TIL How Salt Is Harvested From One Of The Saltiest Lakes In The World

Lake Retba in Senegal is one of the saltiest lakes in the world. Compared to the Dead Sea, which contains 260 grams of salt per liter of water, the Pink Lake, as it's called, has 380 grams per liter of water. That's a lot of salt! Sixty thousand tons of this bounty of sodium chloride are harvested from the Pink Lake every year. There's so much salt that if you try to dive into the water you'll simply be buoyed up at the surface, just like in the Dead Sea.

This fascinating video, produced by Eater, follows a salt harvester named Seydou Touré. It's a very difficult job, made even harder by the fact that the water holds a ton of heat; by September the water gets up to 40 degrees Celsius (104 degrees Fahrenheit).

Even the canoes have to be shaped differently to navigate the waters of the Pink Lake; the density of the water (all that salt means more molecules are packed in) requires a flat-bottomed boat. A traditionally curved bottom boat would capsize.

Harvesters extract salt from the lake by allowing the water to evaporate in shallow pools. What's wild is that they can also harvest it from the lake itself: crystallized salt that forms in the water actually sinks to the bottom. This is how Touré does it. After he picks a spot that he deems thick enough with salt by checking with his paddle, he agitates the floor of the lake to break up the salt. Then, using stilt-like shoes to keep his body partially above water, he'll use a sieve made of coconut fiber and plastic to scoop it all up. The salt haul has a slight pinkish hue due to the presence of algae, but after a few days baking in the hot sun, it'll return to a white color. (With all the jumping into the water Touré does, you might also wonder how he protects his skin. The answer is shea butter.)

Once Touré returns to shore with the haul, Fatou Guéye begins the arduous task of manually moving 30-kilogram buckets to one of the enormous salt piles that extend over the shore of the Pink Lake. On a good day, she can move 200 buckets. After the salt dries out and turns white, iodine is added as a supplement for people who need the mineral to prevent medical conditions like goiters.

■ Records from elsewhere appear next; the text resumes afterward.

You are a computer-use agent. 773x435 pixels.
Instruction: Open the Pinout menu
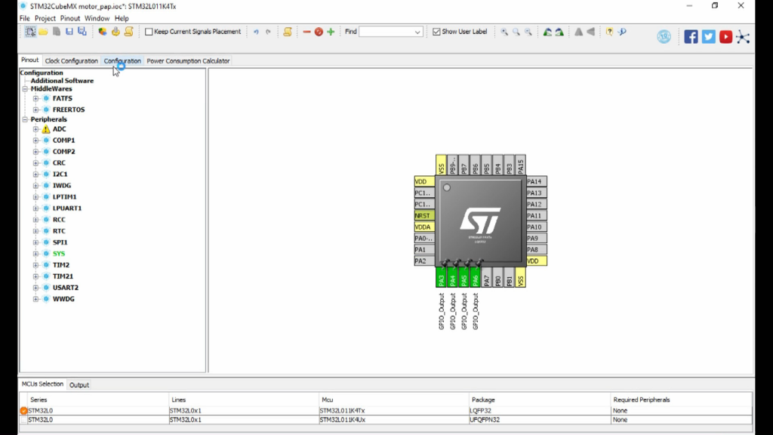pyautogui.click(x=69, y=18)
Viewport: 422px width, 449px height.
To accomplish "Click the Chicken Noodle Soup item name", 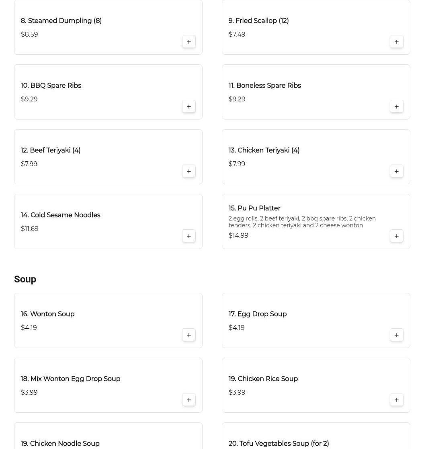I will point(60,443).
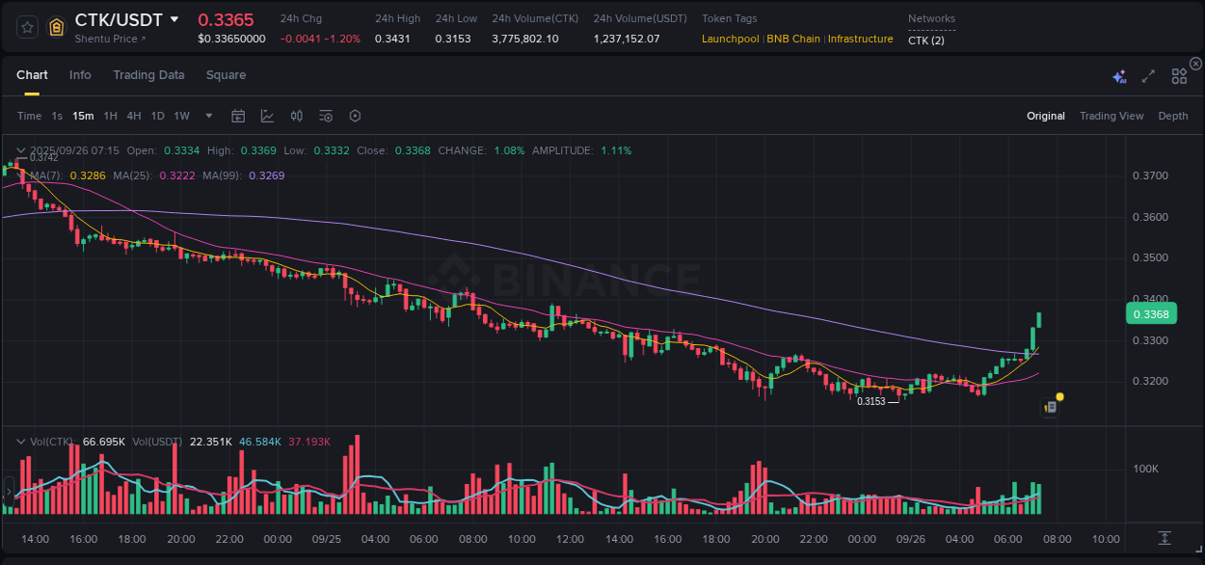Switch to the Trading Data tab
Viewport: 1205px width, 565px height.
[148, 75]
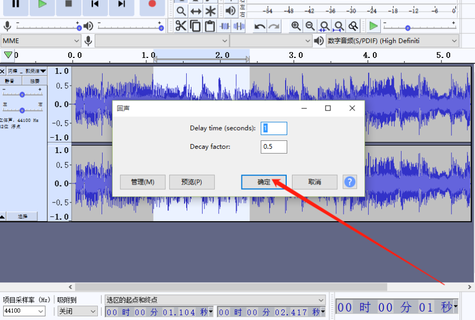
Task: Click the 确定 (OK) button
Action: tap(264, 182)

The iodine is carefully mixed in with water and sprayed on the surface of the salt. Finally the salt is broken up, and loaded into bags for export.

This industry keeps 600 people employed and it also keeps locals filled up on the staple kitchen ingredient for use daily. It's a painstaking process, and one that's well worth learning about. You may not look at salt the same way again.